PROBLEM REQUIREMENTS -> Reproduce exactly the lines below, starting at the line that contains "You are a computer-use agent. Screen" and ending with the last line of the records, both included; leave out any pictures.

ENTRIES SHOWN ->
+++

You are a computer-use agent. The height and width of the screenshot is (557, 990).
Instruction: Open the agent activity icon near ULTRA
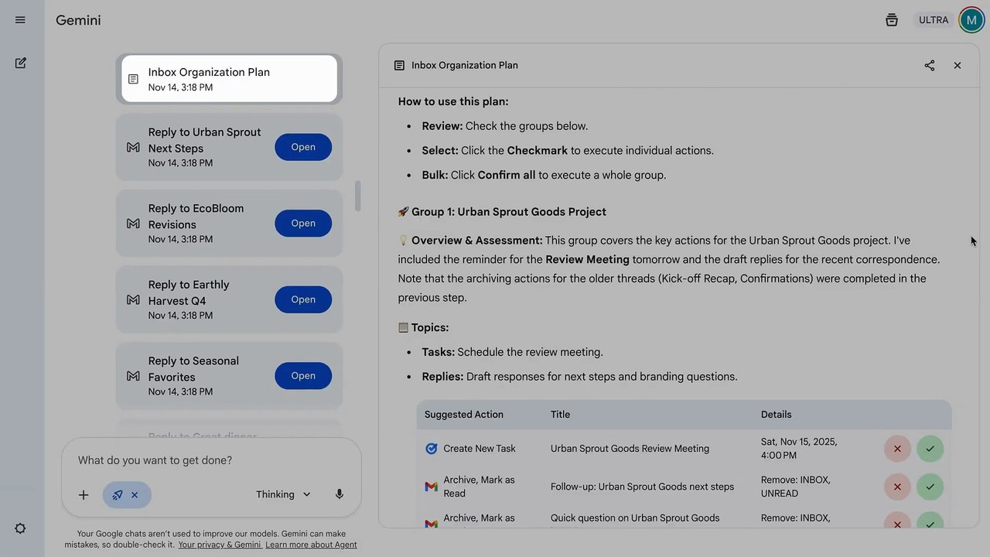[892, 20]
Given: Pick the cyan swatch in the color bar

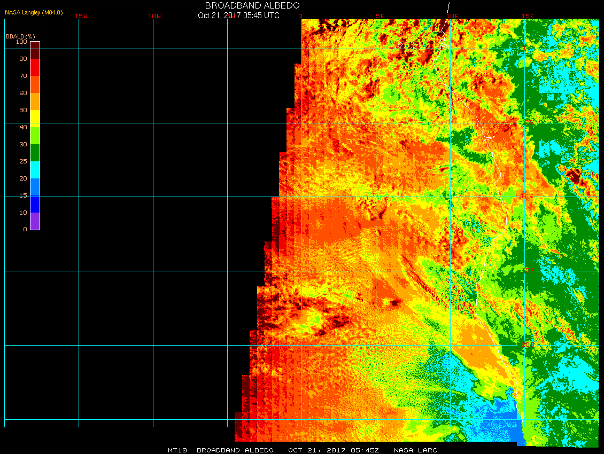Looking at the screenshot, I should pyautogui.click(x=35, y=170).
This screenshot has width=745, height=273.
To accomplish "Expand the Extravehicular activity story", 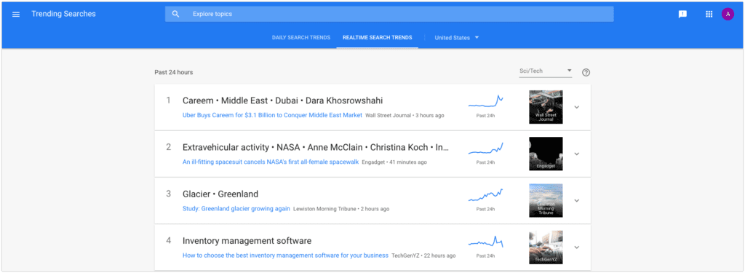I will pos(577,154).
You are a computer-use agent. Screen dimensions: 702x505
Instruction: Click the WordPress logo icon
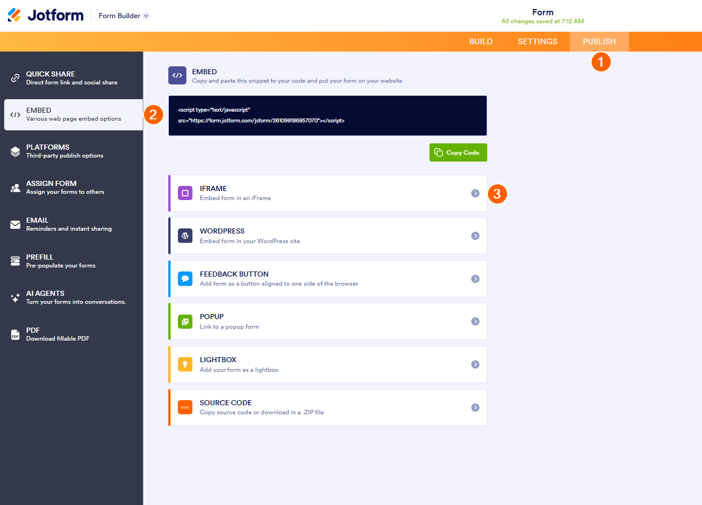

+++

RESULT FOR THIS TASK ->
You are a computer-use agent. Screen dimensions: 702x505
Instruction: Click the WordPress logo icon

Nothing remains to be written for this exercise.